# TEXT SECTION start
Paul Gillin's Blog - Social Media and the Open Enterprise
Tuesday, February 19, 2008
  Nothing ivy-covered about these students
This morning, I had the chance to speak to a group of students in Susan Dobscha’s class at Bentley College. All I can say is: marketers, you’d better get ready for some big changes.

These students don't have to be taught concepts like conversation marketing, customer engagement and the value of social media. They live it every day. They throw around words like "transparency" as easily as their predecessors used “CPM.” They understand intuitively that marketing is about relationships and what they termed "deep branding." That means embedding a brand on a customer's mind through a long-term series of interactions that stress value for both parties.
# TEXT SECTION end
Carry on the blog post about the Bentley College marketing students with the paragraphs that would follow its final sentence.
# MATERIAL SUPPLIED start
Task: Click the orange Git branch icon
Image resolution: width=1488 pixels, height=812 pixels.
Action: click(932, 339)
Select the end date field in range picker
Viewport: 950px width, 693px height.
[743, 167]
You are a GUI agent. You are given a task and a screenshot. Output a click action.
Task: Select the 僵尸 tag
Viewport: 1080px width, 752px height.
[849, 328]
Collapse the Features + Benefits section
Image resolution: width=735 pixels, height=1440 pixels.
# MATERIAL SUPPLIED end
# MATERIAL SUPPLIED start
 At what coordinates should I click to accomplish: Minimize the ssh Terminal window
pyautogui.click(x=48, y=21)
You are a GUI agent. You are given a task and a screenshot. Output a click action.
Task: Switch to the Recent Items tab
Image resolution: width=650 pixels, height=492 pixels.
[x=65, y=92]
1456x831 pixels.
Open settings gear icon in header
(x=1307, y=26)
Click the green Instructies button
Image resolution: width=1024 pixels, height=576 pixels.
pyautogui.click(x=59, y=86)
# MATERIAL SUPPLIED end
# MATERIAL SUPPLIED start
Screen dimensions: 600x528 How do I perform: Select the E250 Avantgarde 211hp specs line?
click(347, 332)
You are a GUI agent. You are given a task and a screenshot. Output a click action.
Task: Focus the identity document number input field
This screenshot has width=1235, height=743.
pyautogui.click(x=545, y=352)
# MATERIAL SUPPLIED end
[REPLY TO THE TASK]:
The topic turned to Facebook for a while, and it's clear that the students regard it as a tool to facilitate relationships. They maintain very large networks of casual acquaintances -- one student described them as the people you say “hi” to in the hallway but don't stop to talk to -- and social networks are a means to accomplish this. I asked a class of about 25 students if any of them had formed meaningful relationships online and only one hand went up. Despite what the older generation may think, these kids value personal relationships as much as anybody else, it's just that they expect to maintain friends networks that are five or six times as large as those of their parents. Imagine how business will be done differently when millions of these people hit the workforce.

One innovative project that this class is pursuing is maintaining a blog. Each student is required to follow a single blogger and to comment upon his or her writings during the course of the semester. These real-time observations are incorporated into the curriculum, making the classroom conversation about as current as any I have ever seen. The instructor told me that this is Bentley's first social media marketing course and that enrollment filled up in 20 minutes. You can see why: these kids understand where the future lies and they're not weighted down by assumptions about how marketing should be done. Beginning next year, some of them will be working for you. I would advise you to listen carefully to what they have to say. And Bentley should take those enrollment numbers as a message.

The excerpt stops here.